The copy you return should hold every record below word for word and no images.

Data section —
-------

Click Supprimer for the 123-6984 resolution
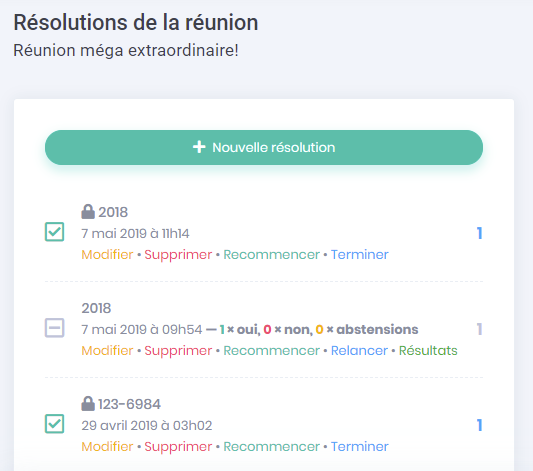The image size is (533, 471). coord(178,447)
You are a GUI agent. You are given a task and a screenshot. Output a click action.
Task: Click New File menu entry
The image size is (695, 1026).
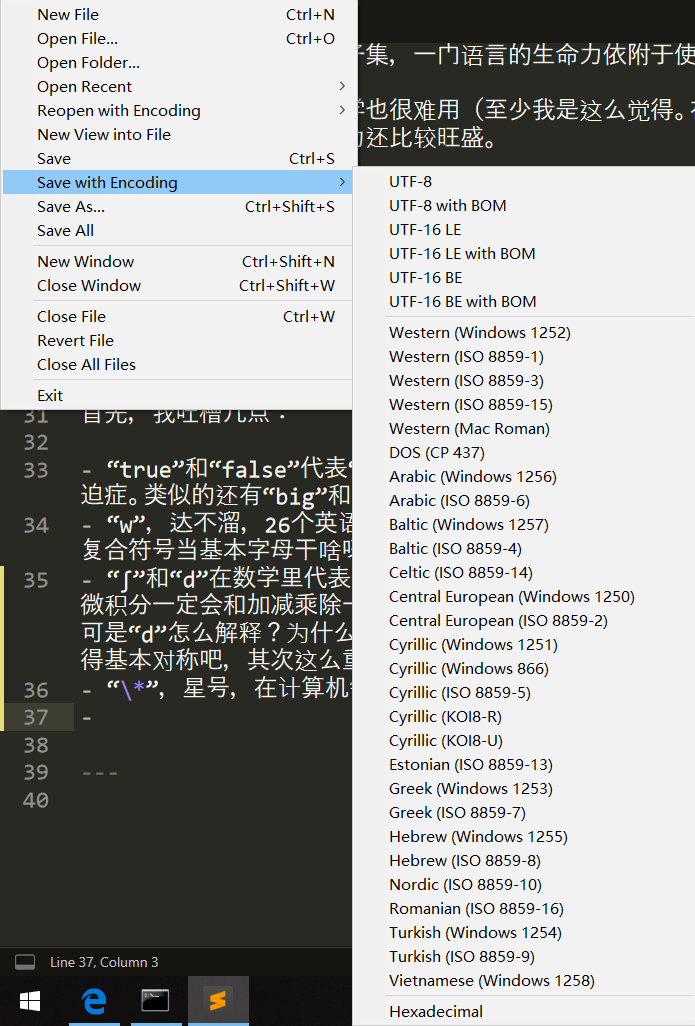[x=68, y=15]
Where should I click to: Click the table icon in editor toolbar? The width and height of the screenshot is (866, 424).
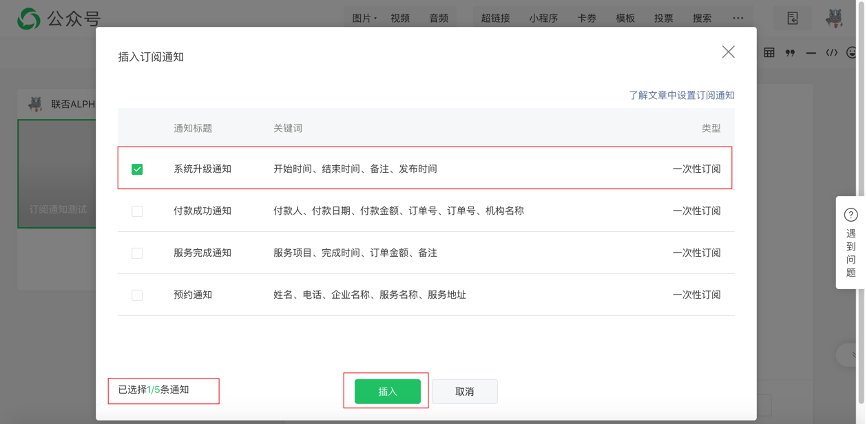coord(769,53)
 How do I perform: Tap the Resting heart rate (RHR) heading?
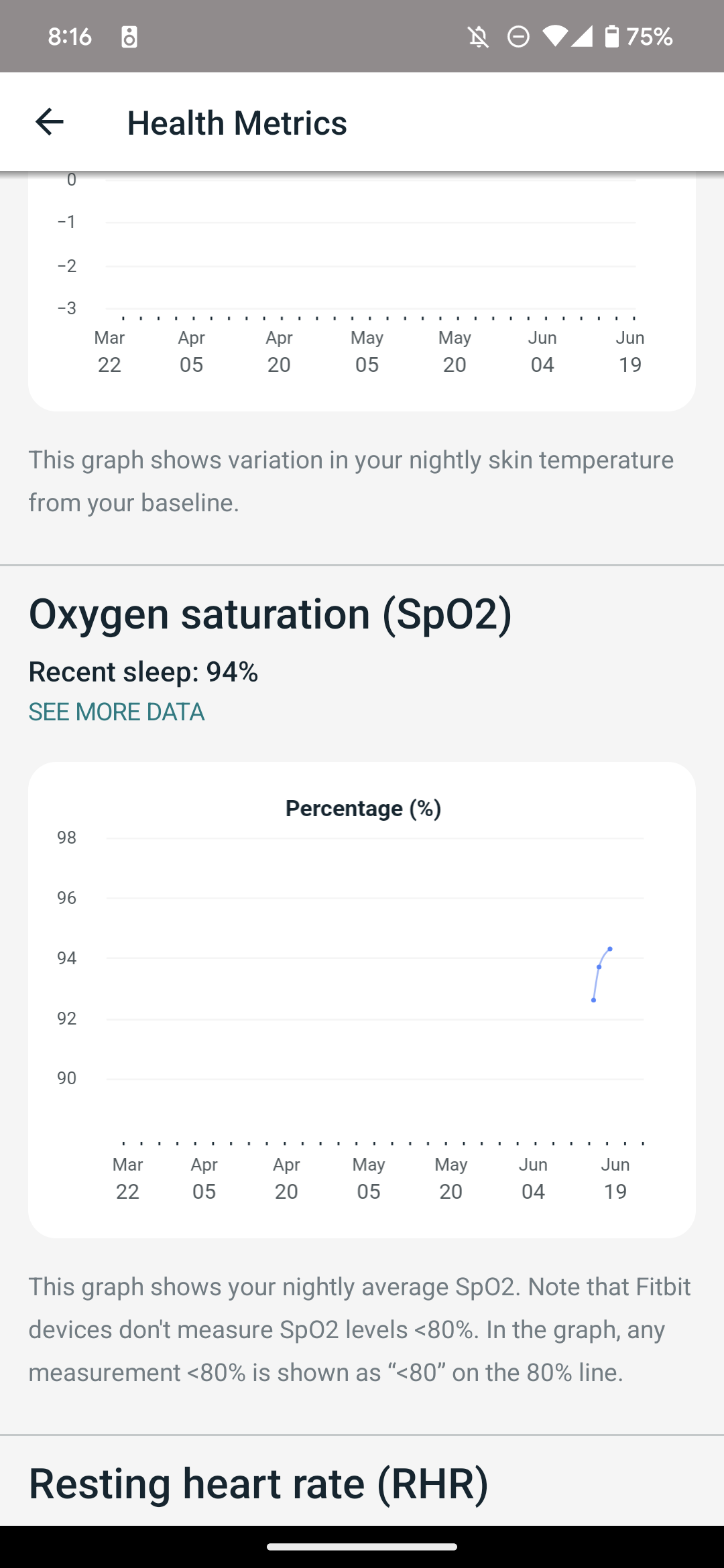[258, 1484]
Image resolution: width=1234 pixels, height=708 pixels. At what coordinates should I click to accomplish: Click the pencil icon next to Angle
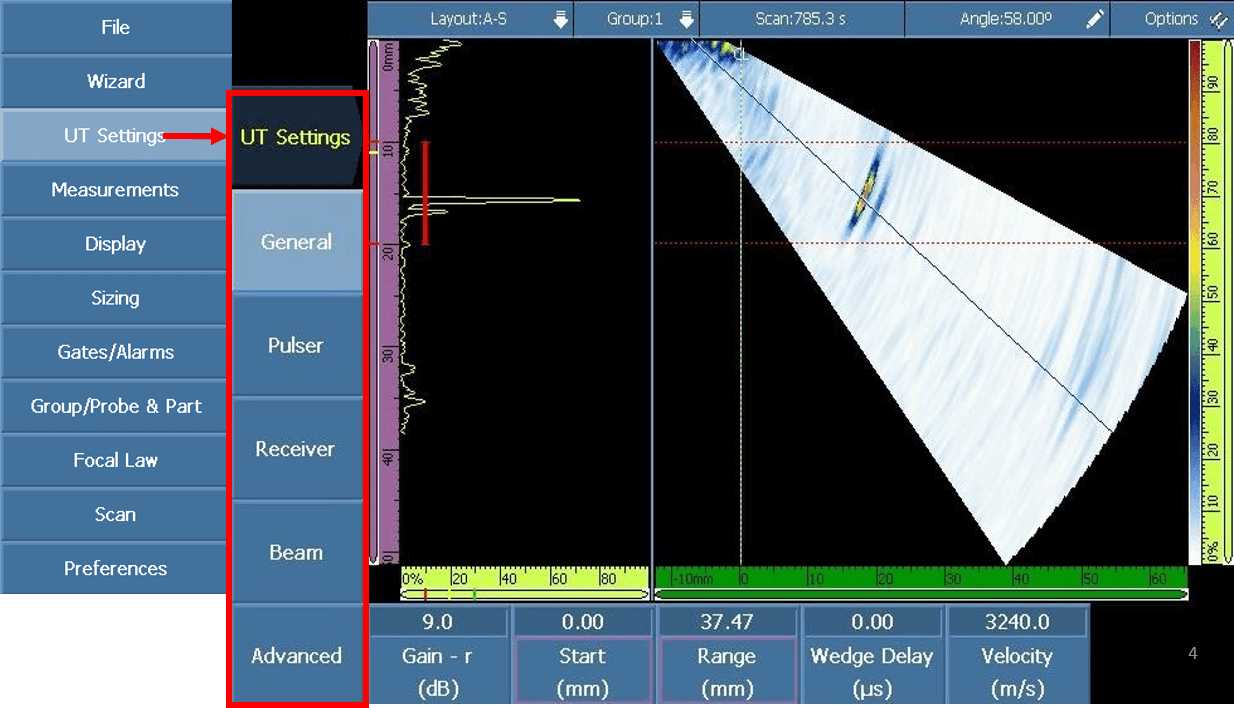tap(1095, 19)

-------

Result of this task —
Click Supprimer for the 123-6984 resolution
The image size is (533, 471). coord(178,447)
You are a GUI agent. You are given a task and a screenshot. Output a click action.
Task: Click New File menu entry
The image size is (695, 1026).
[x=68, y=15]
Where should I click to: Click the table icon in editor toolbar? The width and height of the screenshot is (866, 424).
coord(769,53)
 How do I perform: Tap the Resting heart rate (RHR) heading?
[258, 1484]
Image resolution: width=1234 pixels, height=708 pixels. At what coordinates should I click to accomplish: Click the pencil icon next to Angle
tap(1095, 19)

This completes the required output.